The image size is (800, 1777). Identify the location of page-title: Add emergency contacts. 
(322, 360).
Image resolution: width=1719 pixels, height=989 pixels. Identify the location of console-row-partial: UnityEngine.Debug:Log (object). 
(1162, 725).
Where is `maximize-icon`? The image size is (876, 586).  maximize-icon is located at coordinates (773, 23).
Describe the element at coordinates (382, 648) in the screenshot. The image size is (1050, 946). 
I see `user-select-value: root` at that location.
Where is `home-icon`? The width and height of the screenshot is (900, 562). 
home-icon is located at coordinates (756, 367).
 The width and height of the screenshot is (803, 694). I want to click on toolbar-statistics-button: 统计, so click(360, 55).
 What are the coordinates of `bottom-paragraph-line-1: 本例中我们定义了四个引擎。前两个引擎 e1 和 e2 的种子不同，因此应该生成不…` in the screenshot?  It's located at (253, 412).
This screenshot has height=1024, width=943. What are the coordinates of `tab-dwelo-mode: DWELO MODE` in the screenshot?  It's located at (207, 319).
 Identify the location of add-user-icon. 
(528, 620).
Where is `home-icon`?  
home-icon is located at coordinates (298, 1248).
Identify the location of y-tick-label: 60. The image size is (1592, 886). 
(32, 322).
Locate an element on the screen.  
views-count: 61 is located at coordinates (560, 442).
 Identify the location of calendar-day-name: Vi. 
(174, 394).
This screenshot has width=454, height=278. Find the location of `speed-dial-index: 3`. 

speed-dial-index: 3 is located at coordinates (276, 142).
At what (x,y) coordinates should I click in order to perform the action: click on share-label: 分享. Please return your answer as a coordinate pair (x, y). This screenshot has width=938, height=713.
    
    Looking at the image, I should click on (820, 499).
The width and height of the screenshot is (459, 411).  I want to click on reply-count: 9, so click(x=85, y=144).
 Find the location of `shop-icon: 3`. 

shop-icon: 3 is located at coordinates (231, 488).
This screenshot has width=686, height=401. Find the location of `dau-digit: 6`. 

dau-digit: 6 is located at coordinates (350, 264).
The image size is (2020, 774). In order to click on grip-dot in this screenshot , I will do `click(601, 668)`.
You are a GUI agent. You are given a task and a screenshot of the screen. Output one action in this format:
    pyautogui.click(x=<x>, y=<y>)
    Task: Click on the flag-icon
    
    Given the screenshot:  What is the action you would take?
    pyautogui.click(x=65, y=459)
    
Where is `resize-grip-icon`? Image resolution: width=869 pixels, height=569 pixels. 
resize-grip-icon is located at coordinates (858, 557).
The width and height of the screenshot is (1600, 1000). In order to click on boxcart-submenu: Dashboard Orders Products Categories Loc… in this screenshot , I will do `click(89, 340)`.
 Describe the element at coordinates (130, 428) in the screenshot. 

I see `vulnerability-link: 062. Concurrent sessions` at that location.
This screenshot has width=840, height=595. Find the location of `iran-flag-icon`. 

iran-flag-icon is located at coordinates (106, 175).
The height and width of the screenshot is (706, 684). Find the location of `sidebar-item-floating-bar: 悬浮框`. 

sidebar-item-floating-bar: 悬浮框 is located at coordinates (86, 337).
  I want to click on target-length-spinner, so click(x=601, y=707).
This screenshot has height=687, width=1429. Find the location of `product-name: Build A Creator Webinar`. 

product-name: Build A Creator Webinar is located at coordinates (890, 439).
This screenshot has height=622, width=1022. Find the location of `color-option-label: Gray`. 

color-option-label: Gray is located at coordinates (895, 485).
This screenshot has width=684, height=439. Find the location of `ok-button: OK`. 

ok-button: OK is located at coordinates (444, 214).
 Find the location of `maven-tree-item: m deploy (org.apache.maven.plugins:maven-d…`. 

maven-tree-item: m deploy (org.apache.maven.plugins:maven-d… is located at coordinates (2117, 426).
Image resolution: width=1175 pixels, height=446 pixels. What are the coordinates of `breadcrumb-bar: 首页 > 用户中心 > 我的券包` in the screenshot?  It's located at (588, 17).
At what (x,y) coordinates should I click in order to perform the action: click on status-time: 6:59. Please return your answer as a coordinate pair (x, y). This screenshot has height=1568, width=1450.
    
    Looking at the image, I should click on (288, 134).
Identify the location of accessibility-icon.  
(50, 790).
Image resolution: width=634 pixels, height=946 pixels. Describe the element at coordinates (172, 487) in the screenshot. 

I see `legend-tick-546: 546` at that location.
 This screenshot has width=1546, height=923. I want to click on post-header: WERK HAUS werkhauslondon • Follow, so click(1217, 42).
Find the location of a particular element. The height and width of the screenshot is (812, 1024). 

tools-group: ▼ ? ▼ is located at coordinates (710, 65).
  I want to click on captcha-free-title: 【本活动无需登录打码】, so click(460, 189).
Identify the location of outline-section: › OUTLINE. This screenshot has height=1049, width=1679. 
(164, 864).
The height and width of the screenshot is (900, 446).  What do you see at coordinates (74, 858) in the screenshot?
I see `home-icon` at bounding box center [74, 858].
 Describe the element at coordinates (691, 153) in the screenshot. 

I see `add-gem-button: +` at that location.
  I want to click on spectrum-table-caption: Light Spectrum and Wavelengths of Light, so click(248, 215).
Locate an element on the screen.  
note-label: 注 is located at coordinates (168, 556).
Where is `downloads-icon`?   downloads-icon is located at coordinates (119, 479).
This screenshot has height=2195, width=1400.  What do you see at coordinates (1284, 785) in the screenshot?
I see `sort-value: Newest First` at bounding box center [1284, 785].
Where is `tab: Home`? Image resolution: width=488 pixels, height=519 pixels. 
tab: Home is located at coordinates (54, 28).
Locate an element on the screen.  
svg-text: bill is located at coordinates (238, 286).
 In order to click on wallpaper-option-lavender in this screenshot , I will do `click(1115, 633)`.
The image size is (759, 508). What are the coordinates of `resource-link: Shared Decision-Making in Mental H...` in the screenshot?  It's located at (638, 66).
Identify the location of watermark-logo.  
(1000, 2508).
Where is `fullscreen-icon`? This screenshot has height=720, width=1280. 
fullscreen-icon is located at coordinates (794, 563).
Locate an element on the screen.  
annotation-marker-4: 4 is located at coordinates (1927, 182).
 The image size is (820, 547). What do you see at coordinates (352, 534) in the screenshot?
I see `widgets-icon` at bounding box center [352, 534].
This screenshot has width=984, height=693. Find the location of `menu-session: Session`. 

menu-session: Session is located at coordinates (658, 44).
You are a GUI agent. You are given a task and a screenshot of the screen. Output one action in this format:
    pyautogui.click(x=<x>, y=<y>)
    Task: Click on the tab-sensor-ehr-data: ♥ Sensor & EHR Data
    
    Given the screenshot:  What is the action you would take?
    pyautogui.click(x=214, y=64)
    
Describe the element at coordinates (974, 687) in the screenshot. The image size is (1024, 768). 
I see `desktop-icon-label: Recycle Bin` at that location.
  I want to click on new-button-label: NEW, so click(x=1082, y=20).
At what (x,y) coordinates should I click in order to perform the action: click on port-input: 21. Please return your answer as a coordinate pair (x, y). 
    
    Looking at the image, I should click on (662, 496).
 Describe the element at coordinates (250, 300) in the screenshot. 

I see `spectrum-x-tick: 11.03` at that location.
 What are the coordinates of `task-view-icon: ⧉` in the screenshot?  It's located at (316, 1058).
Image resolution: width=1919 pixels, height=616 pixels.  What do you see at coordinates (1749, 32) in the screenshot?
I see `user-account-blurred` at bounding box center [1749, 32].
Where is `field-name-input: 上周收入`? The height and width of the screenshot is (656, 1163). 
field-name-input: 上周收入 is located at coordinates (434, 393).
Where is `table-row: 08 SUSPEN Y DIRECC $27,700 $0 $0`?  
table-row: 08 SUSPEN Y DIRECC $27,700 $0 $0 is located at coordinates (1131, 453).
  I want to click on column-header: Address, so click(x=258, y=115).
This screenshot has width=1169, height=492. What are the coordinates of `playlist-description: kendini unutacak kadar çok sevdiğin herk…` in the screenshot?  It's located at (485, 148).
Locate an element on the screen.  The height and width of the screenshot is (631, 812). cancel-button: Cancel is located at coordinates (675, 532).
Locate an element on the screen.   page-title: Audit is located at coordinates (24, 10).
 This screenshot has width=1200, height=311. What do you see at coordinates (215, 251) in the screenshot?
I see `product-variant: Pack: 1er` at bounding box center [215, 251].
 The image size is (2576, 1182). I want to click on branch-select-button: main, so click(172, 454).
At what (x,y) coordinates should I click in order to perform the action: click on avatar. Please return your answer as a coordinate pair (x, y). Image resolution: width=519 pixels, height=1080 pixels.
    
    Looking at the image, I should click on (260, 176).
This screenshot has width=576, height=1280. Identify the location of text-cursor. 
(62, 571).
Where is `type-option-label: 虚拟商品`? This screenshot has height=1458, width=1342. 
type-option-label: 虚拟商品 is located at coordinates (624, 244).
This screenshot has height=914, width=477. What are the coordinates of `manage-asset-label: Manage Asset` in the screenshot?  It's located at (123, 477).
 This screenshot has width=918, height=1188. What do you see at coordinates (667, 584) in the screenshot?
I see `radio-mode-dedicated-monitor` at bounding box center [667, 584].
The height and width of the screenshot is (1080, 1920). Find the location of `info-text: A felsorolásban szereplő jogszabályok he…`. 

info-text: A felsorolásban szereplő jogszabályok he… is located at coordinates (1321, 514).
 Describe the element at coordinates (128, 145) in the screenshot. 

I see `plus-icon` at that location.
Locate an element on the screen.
◇ ◇ ◇ ◇ ◇
• THE TASK:
Convert the records from the line containing "The image size is (759, 508)." through the line containing "center [352, 534]." into a numbered list, one line per item, leaving out any blank lines.

• RESPONSE BOX:
1. The image size is (759, 508). What are the coordinates of `resource-link: Shared Decision-Making in Mental H...` in the screenshot?  It's located at (638, 66).
2. Identify the location of watermark-logo.  
3. (1000, 2508).
4. Where is `fullscreen-icon`? This screenshot has height=720, width=1280. 
5. fullscreen-icon is located at coordinates (794, 563).
6. Locate an element on the screen.  
7. annotation-marker-4: 4 is located at coordinates (1927, 182).
8.  The image size is (820, 547). What do you see at coordinates (352, 534) in the screenshot?
9. I see `widgets-icon` at bounding box center [352, 534].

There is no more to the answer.